Good commentary, most importantly short.

Don't get too carried away with the maths, over long stretches of time.

Be reasonable.

If you go into vacuum, you can fabricate an ideal TS for any MM. For martin it is such an abstract situation when there is an evident negative autocorrelation between results of predictions. It's simple, we test the prediction system and check the autocorrelation. There are some subtle points here as well, sometimes you can find something that is not there. In general the search for autocorrelations is an art even for a CVP itself, but for an outgoing TS it's even more difficult.


Don't get carried away about it Martin was, is and will be. (As long as there will be something to feed him).

 
iModify:

Good commentary, most importantly brief.

Don't get too carried away with the maths, over long stretches of time.

Be reasonable.

If you go into vacuum, you can fabricate an ideal TS for any MM. For martin it is such an abstract situation when there is an evident negative autocorrelation between results of predictions. It's simple, we test the prediction system and check the autocorrelation. There are some subtle points here as well, sometimes you can find something that is not there. In general the search for autocorrelation is an art even for a TsVP itself, but for an outgoing TS it is even more difficult.

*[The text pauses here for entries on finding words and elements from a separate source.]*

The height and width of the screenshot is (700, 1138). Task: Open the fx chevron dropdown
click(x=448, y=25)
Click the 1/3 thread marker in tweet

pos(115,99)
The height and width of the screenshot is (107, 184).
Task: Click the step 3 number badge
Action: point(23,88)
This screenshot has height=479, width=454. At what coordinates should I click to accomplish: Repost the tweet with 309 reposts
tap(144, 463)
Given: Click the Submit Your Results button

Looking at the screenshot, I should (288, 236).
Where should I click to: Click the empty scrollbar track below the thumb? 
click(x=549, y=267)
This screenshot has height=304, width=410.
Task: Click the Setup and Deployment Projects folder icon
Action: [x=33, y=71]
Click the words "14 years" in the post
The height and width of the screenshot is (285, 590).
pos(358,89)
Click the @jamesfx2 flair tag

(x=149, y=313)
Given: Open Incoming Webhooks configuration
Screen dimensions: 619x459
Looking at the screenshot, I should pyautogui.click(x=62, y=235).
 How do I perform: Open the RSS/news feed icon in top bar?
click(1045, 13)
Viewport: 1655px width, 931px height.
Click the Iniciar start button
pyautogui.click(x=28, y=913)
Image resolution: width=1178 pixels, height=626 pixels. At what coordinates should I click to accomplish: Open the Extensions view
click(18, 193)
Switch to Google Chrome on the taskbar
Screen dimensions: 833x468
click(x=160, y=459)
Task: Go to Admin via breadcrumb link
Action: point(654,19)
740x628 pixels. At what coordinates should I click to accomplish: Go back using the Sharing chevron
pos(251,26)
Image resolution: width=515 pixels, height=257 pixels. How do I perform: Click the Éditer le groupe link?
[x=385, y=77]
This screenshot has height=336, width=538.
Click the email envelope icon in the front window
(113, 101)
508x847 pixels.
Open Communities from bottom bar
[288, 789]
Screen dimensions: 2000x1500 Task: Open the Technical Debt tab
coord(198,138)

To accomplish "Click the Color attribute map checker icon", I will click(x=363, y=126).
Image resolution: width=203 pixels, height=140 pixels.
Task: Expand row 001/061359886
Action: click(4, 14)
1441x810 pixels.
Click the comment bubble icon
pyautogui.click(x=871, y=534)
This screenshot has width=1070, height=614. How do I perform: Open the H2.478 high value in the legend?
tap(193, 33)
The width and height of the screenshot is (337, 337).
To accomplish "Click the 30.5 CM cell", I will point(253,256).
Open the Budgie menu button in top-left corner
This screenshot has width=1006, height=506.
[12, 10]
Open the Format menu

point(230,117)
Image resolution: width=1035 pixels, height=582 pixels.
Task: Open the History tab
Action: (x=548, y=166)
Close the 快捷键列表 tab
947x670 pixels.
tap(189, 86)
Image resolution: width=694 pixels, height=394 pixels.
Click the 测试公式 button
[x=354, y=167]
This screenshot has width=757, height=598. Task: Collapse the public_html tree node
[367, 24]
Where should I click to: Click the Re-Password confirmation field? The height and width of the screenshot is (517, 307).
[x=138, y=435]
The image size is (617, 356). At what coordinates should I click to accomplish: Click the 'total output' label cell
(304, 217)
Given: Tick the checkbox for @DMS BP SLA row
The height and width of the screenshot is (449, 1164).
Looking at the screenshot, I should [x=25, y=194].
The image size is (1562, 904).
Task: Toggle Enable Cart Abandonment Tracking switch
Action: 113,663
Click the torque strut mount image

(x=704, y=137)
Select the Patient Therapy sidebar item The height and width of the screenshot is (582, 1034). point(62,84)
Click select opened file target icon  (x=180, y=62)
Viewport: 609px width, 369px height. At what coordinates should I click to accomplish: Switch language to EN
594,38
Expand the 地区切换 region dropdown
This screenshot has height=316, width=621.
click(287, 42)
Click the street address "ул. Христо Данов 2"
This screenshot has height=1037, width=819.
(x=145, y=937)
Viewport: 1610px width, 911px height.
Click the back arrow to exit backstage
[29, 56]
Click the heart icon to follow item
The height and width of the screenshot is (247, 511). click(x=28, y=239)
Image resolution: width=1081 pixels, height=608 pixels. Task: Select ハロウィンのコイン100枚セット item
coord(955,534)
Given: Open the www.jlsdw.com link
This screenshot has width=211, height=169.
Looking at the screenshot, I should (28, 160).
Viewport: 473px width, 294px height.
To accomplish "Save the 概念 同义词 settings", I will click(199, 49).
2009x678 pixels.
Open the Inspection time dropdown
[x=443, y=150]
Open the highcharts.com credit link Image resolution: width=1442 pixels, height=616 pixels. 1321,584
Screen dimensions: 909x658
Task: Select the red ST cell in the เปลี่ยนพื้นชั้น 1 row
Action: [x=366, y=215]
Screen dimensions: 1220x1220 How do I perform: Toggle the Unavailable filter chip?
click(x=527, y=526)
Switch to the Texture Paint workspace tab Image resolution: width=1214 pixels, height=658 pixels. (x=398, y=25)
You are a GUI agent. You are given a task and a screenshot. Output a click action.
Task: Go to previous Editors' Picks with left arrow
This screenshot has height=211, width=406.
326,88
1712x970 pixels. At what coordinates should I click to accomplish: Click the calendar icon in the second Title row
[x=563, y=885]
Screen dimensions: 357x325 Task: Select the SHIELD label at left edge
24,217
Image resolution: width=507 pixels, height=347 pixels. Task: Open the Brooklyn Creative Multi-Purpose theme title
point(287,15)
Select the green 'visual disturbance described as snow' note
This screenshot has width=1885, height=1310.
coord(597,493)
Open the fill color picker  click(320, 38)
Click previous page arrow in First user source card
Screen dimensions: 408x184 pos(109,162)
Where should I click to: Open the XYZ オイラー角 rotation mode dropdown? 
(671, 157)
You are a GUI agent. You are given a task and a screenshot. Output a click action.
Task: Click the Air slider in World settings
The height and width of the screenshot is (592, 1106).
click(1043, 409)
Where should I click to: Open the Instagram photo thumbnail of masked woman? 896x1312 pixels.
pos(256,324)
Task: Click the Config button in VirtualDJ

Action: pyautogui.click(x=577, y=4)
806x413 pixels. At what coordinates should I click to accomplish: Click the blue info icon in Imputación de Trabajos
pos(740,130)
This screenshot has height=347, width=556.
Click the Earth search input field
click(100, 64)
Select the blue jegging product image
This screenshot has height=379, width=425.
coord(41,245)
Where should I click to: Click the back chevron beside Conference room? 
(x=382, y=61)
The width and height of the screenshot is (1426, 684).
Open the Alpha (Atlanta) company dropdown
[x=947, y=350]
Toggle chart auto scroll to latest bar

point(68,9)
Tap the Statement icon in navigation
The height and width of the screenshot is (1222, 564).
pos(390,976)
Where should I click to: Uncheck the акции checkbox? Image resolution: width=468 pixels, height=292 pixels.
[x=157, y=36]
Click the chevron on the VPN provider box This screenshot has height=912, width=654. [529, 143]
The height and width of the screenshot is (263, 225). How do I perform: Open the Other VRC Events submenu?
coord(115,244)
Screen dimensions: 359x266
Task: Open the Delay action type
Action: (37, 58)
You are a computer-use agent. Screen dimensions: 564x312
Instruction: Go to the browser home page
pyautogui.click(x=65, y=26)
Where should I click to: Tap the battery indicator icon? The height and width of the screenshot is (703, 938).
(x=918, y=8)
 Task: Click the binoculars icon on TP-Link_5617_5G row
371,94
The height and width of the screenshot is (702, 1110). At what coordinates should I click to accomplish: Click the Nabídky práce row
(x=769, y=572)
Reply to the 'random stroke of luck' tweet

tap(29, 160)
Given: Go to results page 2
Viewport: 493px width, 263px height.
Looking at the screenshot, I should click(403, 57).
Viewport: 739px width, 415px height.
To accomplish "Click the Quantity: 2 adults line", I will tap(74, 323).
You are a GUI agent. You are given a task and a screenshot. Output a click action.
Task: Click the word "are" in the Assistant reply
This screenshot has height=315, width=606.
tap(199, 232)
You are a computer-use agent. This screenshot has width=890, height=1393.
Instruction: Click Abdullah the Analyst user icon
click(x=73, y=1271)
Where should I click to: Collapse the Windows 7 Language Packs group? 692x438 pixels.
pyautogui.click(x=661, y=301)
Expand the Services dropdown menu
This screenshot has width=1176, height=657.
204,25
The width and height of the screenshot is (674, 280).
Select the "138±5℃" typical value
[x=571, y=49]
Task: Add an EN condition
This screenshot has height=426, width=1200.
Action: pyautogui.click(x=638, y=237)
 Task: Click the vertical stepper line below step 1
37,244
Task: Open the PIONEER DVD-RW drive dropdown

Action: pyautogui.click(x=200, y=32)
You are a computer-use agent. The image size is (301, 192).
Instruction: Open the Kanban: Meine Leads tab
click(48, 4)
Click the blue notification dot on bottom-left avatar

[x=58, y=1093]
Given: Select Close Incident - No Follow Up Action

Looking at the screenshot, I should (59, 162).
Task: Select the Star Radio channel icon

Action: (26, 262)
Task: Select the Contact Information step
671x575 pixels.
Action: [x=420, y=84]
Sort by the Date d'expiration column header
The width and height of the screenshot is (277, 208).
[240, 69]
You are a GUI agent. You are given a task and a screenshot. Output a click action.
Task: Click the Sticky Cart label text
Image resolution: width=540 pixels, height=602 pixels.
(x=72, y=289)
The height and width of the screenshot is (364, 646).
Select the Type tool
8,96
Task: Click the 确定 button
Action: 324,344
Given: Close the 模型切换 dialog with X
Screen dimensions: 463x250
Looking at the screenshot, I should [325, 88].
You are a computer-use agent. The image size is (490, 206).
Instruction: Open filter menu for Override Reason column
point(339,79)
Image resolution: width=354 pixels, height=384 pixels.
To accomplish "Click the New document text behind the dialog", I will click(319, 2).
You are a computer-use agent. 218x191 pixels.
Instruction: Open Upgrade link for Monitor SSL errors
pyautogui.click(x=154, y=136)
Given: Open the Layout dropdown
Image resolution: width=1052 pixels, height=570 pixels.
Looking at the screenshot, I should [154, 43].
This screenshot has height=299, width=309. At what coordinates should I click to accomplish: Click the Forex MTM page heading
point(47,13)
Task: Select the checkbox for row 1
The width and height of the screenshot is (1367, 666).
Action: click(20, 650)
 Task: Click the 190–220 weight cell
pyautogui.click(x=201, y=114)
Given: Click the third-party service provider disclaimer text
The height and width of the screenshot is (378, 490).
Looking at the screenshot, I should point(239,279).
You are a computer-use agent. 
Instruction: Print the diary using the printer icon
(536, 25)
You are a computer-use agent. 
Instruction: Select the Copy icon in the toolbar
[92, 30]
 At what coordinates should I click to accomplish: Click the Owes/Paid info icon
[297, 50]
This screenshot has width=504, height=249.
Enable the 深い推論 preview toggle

Don't get carried away on this subject Martin was, is and will be. (As long as there is something to feed him)

I agree. It was and will be and the leaking majority will not change, not many people are into maths and it doesn't matter on what timeframe.

I was simply answering a question to the esteemed 220Volt.

What have time periods got to do with it at all? Are you kidding me? On short time intervals there is no reliable data for statistical studies. Only long intervals (in the space of transactions), have statistical value and potential for analysis.

I think you can blacklist me too. For me the dialogue with you is over. You are either mocking or demonstratively underestimate the qualifications of the panelists.

 
Alex_Bondar:

I agree. It has been and will continue to be and the leaking majority will not change, not many people are into maths and no matter the timeframe.

I was simply answering a question to the esteemed 220Volt.

What have time periods got to do with it at all? Are you kidding me? There is no reliable data for statistical studies on short intervals. Only long intervals (in the space of transactions), have statistical value and potential for analysis.

I think you can blacklist me too. For me the dialogue with you is over. You are either mocking or demonstratively underestimating the qualifications of the panelists.

I decided to test /*advertisement removed*/ on "aussie", on short intervals of 2009-2012.

/*advertising removed*/

Didn't do any optimisation, the input parameters are the same .

 
/*advertising removed*/
 
iModify:
/*advertisement deleted*/

If the ad is removed, it means someone needs it.

Rude, of course.

 
iModify:

Rude of course.

It's rude to brazenly peddle your unnecessary plumage in a pro-forma forum.